▶ [What needs to be done] Reproduce the stretch of the listing from its start through the line containing "tap(1021, 451)", renaming "nautilus shell" to "spiral seashell" and keeping everything else the same. Leave the pictures out.

········

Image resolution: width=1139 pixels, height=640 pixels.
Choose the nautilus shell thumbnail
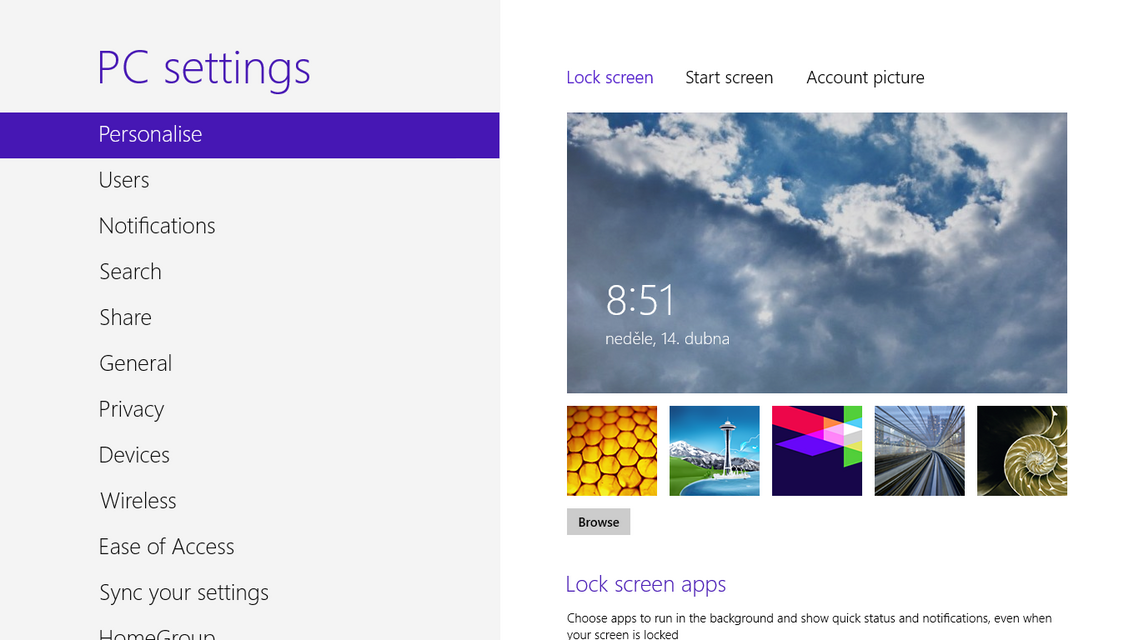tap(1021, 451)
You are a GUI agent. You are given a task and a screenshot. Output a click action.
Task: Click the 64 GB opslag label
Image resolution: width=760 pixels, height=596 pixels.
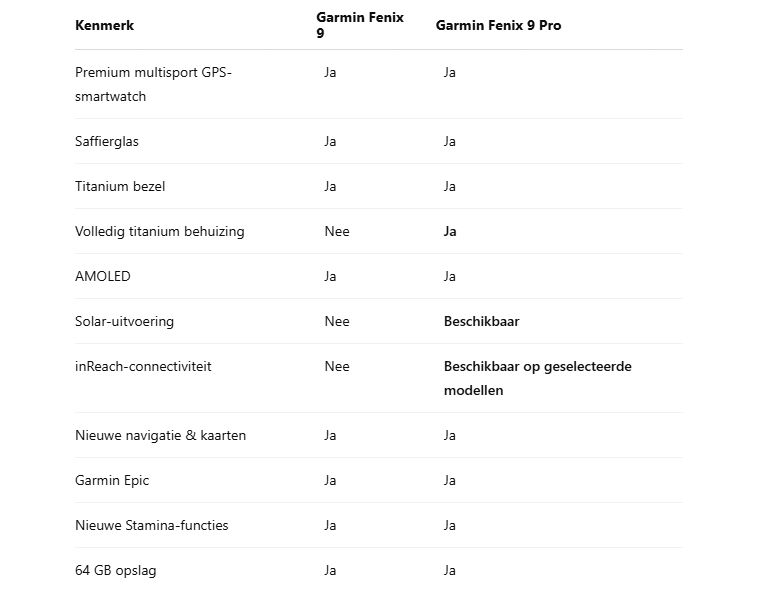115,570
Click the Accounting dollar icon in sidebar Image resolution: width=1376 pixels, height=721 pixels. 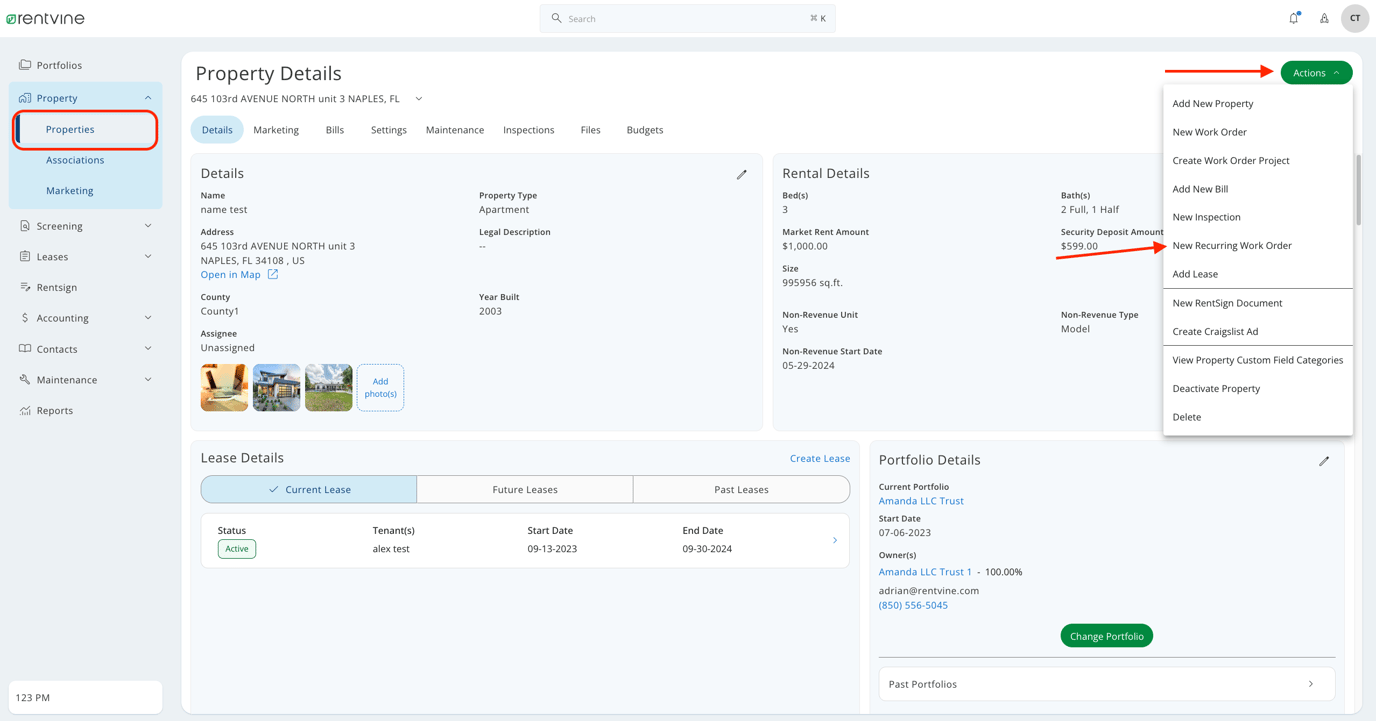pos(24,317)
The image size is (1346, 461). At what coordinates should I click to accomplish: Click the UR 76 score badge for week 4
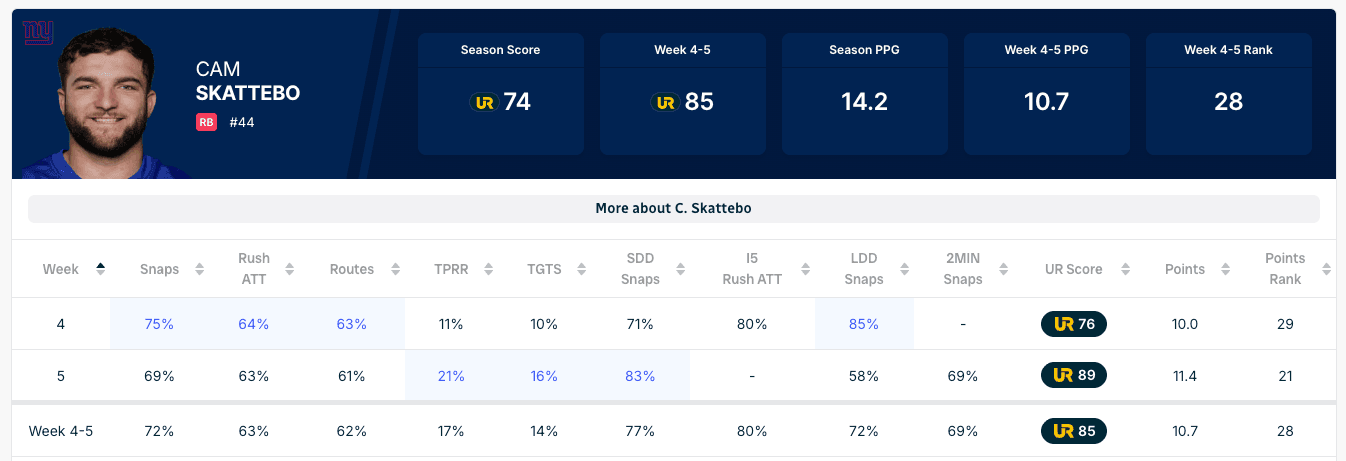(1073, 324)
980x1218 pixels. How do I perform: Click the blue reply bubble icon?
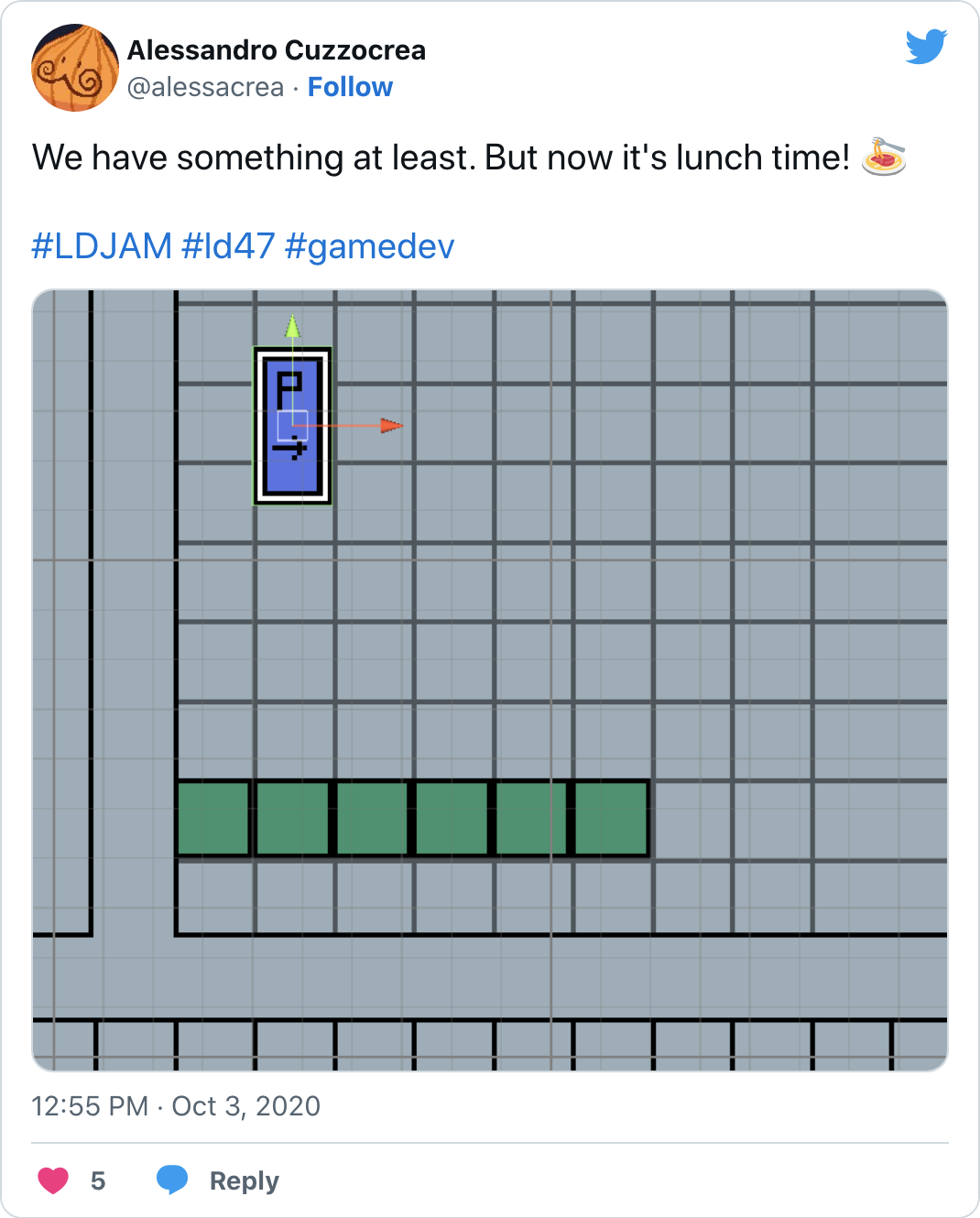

········

▶ [Solution for this exercise]
Image resolution: width=1139 pixels, height=640 pixels.
Choose the spiral seashell thumbnail
tap(1021, 451)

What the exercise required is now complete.